UMA FICÇÃO CHAMADA JUSTIÇA
A figura ridícula do Juiz de Direito, doutor
Pardenúncio Fogoso, no romance “Memórias de um Gaiteiro de Cabaré”, vem a
propósito da contemporaneidade na qual quis o autor desenvolver o enredo.
Aquele sujeitinho, sempre mal na foto, representa um tema que está na boca de
todos os brasileiros, de um tempo a esta parte.
“Me deixa de fora desse seu mau sentimento. Você é
uma pessoa horrível. Uma mistura do mal com atraso e pitadas de psicopatia. Qual
é sua ideia? Qual é sua proposta? Nenhuma! É bílis, ódio, mau sentimento, mal
secreto, uma coisa horrível. V. Exa. nos envergonha, V. Exa é uma desonra para
o tribunal. Uma desonra para todos nós. É péssimo isso. V. Exa. sozinho
desmoraliza o Tribunal. É muito penoso para todos nós termos que conviver com
V. Exa. aqui. Uma vergonha,um constrangimento”.
Segundo o site www.migalhas.com.br/quentes/276801, essas foram palavras saídas da boca do ministro Luís
Roberto Barroso em direção ao seu colega Gilmar Mendes.
Para quem não sabe: por ordem da Constituição
Federal, ambos portam carteirinhas de “notório saber jurídico e ilibada
conduta”, senão não estariam vestindo toga de ministro.
Mas não pensem que o recinto para esse discurso
azedo, catilinário, foi o mictório do
Supremo Tribunal Federal onde, sem exigências de recato, as duas excelências se
encontravam por acaso, quando exibiam os respectivos pintos fora das cuecas.
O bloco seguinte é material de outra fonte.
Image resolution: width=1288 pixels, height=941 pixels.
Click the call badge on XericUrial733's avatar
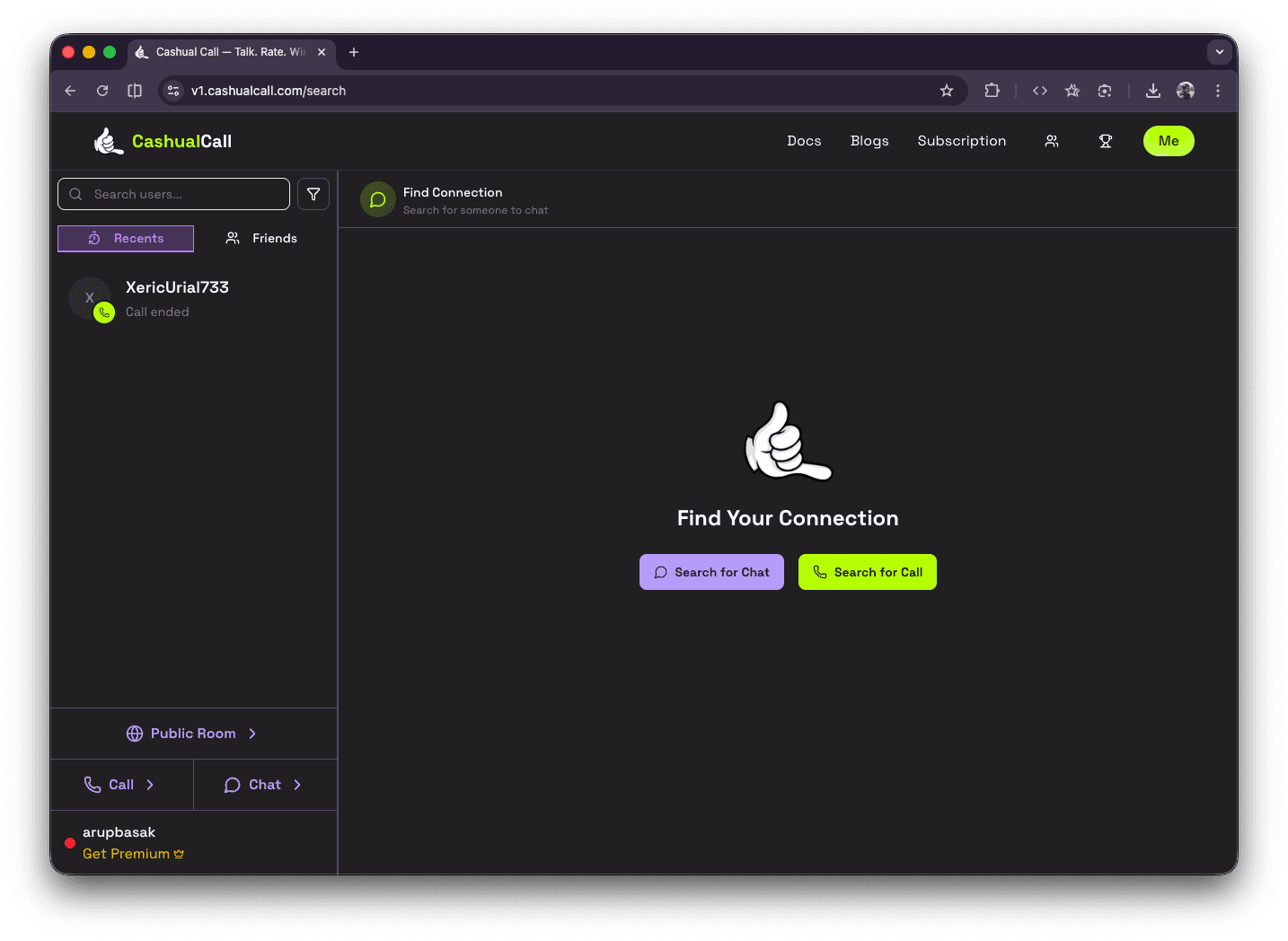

Não. Nada disso. O xingamento, que mais parecia desenlace de casal mal adubado
em educação e respeito, ecoou no cenário feericamente iluminado do Supremo
Tribunal Federal. Lá suas excelências estavam reunidas, para mostrar toda a
sapiência de que são dotadas. Sim, lá, onde o luxo, a pompa e a cerimônia se
acomodam, a ponto de deixar pobre envergonhado, e onde pagens com uma capinha
pelos ombros ganham uma grana alta para ajeitar as togas e os bumbuns dos
ministros nas poltronas, lá foi recitado
o discurso que deixou Gilmar Mendes com uma cara de quem andou tomando drinques
no inferno.
Ora, se “a mistura do mal com atraso e pitadas de
psicopatia”, no dizer do notório saber jurídico de Luís Roberto Barroso, se
aninham na personalidade de um ministro do Supremo Tribunal Federal, e mesmo
assim ele foi dado como de “conduta ilibada” pelos senadores, então tudo é
permitido conjecturar a respeito das figuras de toga.
Foi desse venenoso diagnóstico que brotou a figura do
juiz Pardenúncio Fogoso, no romance “Memórias de um Gaiteiro de Cabaré”.
Sujeito de dupla personalidade, que disfarçava seu lado podre debaixo da
hipocrisia, o personagem induz à leitura
daquilo que não está escrito, porque os fatos são sempre mais convincentes do
que os argumentos. Não são os adjetivos, mas sim a realidade que desnuda as
misérias humanas.
Enquanto mórbidos desejos de vingança transpiram de
prisões sem o devido processo legal, corruptos se tornam imaculados mediante o
sacramento das leis processuais. Cenários desse gênero são próprios para
inspirar a criação de personagens como o juiz do romance. Em se tratando de
ficção, Justiça é sempre um ótimo enredo.